« Les questions du renseignement sont clairement secondaires pour le public concernant l’Irak, mais nous avons clairement un rôle important à jouer pour révéler la manipulation – sinon les méthodes et les motifs malhonnêtes – de hauts responsables de l’Administration qui ont défendu la justification d’une guerre unilatérale et préventive » contre l’Irak, résume ce document de deux pages dont l’authenticité a été confirmée par plusieurs sénateurs démocrates. « L’approche décrite ci-avant semble offrir la meilleure chance de mettre à jour les motifs et méthodes douteuses de l’Administration », ajoute le mémorandum. Le document, qui a été rédigé par un aide démocrate de la commission du renseignement du Sénat et qui a fait l’objet d’une fuite, a été posté sur le site de Fox News, une chaîne ultra-conservatrice.
Plusieurs sénateurs démocrates ont tenu à souligner qu’il s’agissait seulement d’un brouillon qui n’avait pas circulé.

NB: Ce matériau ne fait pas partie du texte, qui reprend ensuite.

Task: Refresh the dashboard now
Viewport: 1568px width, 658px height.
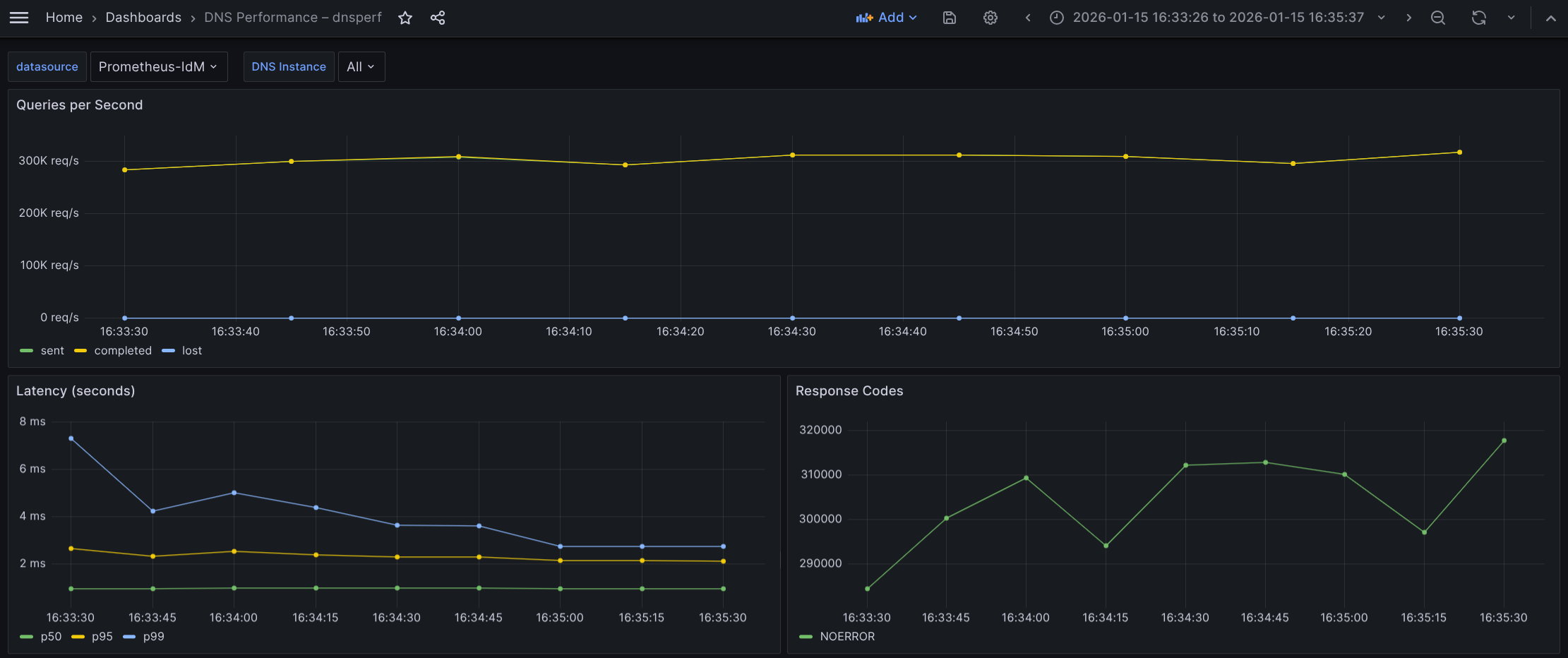Action: (1479, 18)
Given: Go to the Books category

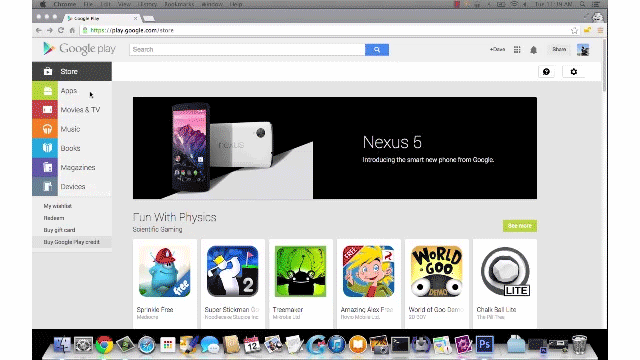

Cette fuite a déclenché une vague de critiques indignées parmi les républicains qui ont accusé les démocrates de chercher à exploiter politiquement, à la veille d’une année électorale, une enquête bi-partite sur les insuffisances du renseignement dans la période avant le déclenchement de l’intervention militaire contre l’Irak.
« Je n’ai jamais vu un cas aussi flagrant de politique partisane », a affirmé devant la presse le sénateur Jon Kyl, un républicain d’Arizona, en commentant le document.
Pour le président républicain de la commission du renseignement, Pat Roberts (Kansas), « il s’agit d’une tentative pour discréditer le travail de la Commission quelles que soient ses conclusions ».
Répondant aux accusations républicaines, le sénateur démocrate John Rockefeller, numéro deux de la commission, a jugé « inquiétant que des républicains cherchent à marquer ainsi des points politiques en déformant grossièrement le brouillon d’un rapport qui ne fait que décrire les droits de la minorité (démocrate) d’insister pour la conduite d’une enquête approfondie et équitable sur ce sujet et ce, selon lui, pour tenter de détourner l’attention sur la vraie question ».
Les démocrates cherchent à savoir si la décision du président George W. Bush de lancer une guerre contre l’Irak, en raison, avait-il affirmé, de ses armements de destruction massive (ADM) et de ses liens avec le terrorisme, était fondée sur des informations solides fournies par la communauté du renseignement. Une question qui se pose d’autant plus qu’aucune trace d’ADM n’a encore été découverte après plusieurs mois de recherches intensives.
Le sénateur Rockefeller avait dénoncé il y a une dizaine de jours « des efforts dans la commission du renseignement pour faire porter tout le blâme à la communauté du renseignement et dédouaner les plus hauts responsables de l’Administration ».
Il avait toutefois réussi à convaincre le président Pat Roberts d’adresser des lettres au directeur de la CIA, George Tenet, à la Maison-Blanche, au secrétaire à la Défense, Donald Rumsfeld et à son homologue au département d’État Colin Powell, pour qu’ils transmettent à la commission, dans un bref délai, un certain nombre de documents sur l’Irak, jamais remis malgré des requêtes antérieures et portant sur la période ayant précédé le déclenchement des hostilités.